Revelation: And actually, that's great. Because imagine now that X is main@origin (or whatever name you gave to trunk) and Y is another branch, well, if Y was not rebased on X, still, [email protected] will give you all the commit until the fork point, so e.g. everything you want to include in your rebase.

The correct behavior of ..

So the revisions included in x..y are not ancestors of x and are ancestors of y (including itself). That's the only thing you need to know. The .. is misleading by giving the idea of a path between both, but actually, there is no path.

So picking the previous example:

A* - B - C* - D
\        \ - K
 \- E - F - G*
 |- K* - L

If we pick (A | C | G | K).., let's analyse a bit more. First, it is a shorthand for (A | C | G | K)..visible_heads().

What are our visible_heads(), well, {D, K, G, L}

Now what are the ancestors of {D, K, G, L} which are NOT ancestors of (A | C | G | K). Well, it is {D, K, L}. For example, B is not included, because that's an ancestor of C.

My initial confusion was that adding revset inside x in x.. would lead to more childrens being evaluated. However the logic is in the reverse direction, each revision added to x excludes itself and its ancestors from the listing.

Conclusion on ancestors(immutable_heads().., 2)

So immutable_heads().. includes all the commit which are after what is considered an immutable head (so tag, remote untracked revision, and trunk) at the condition that they are not themself ancestors of one such immutable head.

So in summary, that's all your change, including bookmarked ones, which are NOT considered as immutable. Now you may ask, why not in that case using mutable() and I actually don't know.

mutable() is defined as ~immutable() and immutable is ::(immutable_heads() | root()). If you remove the root(), that's technically ::immutable_heads().

So mutable() = ~(::immutable_heads()) which smells like immutable_heads().. and I will admit that I'm just unsure about the precise semantic here, or what does the additionnal root() change into the equation, this would be for a future, already too long, discussion.

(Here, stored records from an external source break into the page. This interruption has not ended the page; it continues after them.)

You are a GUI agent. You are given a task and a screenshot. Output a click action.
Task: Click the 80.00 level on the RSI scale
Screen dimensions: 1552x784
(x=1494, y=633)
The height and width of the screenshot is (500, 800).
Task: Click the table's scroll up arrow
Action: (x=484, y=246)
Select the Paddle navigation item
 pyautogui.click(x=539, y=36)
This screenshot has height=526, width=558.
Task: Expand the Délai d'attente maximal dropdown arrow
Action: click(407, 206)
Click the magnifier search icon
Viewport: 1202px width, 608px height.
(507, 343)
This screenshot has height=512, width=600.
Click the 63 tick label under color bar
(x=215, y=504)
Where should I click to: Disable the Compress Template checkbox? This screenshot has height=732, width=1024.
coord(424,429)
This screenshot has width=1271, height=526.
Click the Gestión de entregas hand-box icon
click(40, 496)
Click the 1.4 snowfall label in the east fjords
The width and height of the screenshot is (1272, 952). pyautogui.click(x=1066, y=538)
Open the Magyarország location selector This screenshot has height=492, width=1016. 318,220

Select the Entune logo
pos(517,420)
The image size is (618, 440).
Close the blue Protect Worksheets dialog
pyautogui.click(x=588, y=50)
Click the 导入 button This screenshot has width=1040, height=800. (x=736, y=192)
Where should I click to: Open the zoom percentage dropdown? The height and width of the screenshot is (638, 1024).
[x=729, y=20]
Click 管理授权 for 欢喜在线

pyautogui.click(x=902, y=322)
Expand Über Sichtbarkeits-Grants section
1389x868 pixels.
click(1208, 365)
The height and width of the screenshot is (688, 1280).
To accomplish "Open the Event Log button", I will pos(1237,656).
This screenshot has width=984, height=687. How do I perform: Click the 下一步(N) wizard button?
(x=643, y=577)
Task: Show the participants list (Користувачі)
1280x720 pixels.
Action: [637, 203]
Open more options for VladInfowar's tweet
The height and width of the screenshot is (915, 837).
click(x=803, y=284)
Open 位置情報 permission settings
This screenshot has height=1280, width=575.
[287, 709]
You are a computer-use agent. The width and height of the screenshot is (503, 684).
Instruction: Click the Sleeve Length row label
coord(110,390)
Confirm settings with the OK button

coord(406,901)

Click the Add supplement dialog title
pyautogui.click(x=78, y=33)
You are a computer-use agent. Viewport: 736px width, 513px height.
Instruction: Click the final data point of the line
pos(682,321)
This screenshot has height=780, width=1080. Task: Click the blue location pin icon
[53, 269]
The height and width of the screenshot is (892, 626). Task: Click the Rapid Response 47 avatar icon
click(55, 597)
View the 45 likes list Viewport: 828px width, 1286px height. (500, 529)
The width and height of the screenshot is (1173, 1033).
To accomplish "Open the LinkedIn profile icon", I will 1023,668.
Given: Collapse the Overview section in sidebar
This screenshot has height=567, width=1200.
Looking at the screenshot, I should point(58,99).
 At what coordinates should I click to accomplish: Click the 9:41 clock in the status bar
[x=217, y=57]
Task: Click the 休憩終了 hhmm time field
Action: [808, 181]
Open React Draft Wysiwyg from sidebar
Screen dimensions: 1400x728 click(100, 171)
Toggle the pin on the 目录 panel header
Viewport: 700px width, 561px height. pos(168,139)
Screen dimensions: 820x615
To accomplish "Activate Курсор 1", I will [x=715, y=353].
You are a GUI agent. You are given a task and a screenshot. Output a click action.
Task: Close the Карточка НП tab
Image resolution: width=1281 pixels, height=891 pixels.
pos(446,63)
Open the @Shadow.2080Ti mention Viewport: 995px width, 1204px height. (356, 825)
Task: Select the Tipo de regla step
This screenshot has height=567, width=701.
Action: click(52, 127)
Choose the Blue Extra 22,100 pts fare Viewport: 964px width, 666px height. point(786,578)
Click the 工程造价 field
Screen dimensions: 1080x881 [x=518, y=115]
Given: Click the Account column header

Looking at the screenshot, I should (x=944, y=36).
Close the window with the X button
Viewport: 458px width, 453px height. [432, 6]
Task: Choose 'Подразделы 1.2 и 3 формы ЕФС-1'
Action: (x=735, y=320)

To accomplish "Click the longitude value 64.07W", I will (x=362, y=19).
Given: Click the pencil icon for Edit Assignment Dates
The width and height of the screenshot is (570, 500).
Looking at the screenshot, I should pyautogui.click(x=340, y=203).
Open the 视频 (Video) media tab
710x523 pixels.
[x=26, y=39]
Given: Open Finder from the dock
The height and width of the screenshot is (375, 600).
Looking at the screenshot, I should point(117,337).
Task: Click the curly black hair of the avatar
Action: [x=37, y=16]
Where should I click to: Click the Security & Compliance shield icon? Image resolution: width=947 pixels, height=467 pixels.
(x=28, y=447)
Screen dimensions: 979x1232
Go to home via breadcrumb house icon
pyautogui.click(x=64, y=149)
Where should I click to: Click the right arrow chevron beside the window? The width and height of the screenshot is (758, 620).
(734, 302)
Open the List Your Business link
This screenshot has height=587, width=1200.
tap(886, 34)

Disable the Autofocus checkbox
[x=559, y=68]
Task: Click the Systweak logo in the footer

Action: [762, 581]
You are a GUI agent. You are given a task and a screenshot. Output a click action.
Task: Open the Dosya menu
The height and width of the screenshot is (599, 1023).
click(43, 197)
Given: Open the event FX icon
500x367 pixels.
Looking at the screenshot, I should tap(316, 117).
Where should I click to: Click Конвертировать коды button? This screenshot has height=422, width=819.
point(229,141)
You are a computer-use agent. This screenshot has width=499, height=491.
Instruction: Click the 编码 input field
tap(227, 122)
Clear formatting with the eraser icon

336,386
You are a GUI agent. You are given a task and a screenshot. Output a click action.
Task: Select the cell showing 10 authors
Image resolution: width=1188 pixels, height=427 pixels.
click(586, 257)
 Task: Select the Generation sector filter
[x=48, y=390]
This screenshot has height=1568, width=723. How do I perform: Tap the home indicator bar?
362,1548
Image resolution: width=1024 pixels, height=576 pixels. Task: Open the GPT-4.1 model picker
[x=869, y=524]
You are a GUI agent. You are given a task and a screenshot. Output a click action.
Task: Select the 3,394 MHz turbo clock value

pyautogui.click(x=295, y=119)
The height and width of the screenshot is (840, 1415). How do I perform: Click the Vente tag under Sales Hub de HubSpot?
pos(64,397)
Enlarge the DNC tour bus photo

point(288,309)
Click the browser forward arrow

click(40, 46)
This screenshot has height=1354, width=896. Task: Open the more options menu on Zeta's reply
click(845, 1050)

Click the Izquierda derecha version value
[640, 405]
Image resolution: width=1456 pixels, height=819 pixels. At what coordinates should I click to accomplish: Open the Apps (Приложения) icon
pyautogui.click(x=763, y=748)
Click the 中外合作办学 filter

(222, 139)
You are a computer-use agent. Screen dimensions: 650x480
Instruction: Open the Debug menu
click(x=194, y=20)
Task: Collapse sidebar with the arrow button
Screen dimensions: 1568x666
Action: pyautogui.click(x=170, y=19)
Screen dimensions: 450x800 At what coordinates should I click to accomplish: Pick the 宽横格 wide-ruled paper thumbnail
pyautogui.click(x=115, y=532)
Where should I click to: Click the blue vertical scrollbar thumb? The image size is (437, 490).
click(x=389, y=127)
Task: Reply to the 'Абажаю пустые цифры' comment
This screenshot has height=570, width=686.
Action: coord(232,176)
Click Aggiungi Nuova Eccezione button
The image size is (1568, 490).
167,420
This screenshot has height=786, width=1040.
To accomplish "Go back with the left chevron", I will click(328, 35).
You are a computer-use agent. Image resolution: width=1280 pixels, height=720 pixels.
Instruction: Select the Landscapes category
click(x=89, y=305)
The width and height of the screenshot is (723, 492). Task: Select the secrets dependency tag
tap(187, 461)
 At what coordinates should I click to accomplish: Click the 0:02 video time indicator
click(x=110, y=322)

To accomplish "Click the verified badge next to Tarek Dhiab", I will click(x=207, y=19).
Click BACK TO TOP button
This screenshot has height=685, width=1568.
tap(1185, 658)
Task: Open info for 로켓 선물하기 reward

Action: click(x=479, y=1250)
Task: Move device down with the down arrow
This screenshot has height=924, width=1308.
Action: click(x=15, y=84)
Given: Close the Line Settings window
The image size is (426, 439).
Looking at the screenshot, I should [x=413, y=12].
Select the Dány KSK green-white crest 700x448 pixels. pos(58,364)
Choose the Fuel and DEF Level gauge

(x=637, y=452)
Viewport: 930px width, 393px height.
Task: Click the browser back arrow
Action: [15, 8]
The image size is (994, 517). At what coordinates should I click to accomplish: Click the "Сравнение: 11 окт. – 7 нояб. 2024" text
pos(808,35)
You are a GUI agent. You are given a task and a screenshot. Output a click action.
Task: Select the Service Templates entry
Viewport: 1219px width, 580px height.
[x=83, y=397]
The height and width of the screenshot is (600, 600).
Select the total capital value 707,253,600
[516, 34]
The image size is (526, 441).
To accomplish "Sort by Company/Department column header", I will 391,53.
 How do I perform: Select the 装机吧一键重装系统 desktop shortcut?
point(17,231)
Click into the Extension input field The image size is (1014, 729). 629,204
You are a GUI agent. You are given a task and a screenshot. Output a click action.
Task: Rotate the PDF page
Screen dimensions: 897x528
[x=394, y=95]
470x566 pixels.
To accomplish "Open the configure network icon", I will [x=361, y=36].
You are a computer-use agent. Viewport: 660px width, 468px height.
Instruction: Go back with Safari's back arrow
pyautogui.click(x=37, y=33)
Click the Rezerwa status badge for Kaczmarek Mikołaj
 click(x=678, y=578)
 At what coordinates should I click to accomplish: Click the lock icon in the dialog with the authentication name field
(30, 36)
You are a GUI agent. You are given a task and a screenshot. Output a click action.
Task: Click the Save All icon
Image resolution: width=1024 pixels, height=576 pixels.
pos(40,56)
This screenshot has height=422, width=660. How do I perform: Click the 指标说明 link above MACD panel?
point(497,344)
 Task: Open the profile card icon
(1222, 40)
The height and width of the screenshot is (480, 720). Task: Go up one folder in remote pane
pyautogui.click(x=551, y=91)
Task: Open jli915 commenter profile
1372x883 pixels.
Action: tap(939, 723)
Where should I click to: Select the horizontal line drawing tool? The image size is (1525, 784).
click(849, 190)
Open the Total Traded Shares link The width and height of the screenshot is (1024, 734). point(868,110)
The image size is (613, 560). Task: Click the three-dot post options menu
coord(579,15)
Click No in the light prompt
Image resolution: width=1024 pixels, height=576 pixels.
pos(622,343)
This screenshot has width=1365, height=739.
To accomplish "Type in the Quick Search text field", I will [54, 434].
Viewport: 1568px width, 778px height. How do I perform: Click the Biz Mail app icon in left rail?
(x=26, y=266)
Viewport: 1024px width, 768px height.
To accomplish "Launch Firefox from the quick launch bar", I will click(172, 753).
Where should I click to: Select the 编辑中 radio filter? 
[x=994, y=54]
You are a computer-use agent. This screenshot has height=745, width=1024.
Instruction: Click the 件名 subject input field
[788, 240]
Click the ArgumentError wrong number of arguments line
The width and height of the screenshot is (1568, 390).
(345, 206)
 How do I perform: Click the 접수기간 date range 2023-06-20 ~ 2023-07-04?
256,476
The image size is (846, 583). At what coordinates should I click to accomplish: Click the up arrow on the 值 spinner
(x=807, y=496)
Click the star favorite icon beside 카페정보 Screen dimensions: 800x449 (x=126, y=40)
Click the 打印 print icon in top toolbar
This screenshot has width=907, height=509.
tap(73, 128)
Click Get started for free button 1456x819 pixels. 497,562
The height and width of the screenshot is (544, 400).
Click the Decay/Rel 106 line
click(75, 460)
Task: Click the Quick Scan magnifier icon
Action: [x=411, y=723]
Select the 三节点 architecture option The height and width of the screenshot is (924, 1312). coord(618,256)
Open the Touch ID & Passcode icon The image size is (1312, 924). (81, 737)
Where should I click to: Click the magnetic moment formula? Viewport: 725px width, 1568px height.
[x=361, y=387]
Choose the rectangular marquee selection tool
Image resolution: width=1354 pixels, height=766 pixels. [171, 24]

About present(@) and present(trunk())

@ and trunk() may not be part of your mutable changsets, however:

• it can be convenient to have trunk() in your log, just to know how it is compared to your current commits.
• it is not recommended, and jj will certainly complain, but hey, after all, do what you want, to jj edit an immutable commit. (jj will complain and request --ignore-immutable). However, if you do that, you'll be happy to have the log showing where @ is.

Conclusion

I'm not sure what to write here. Let's ask an AI.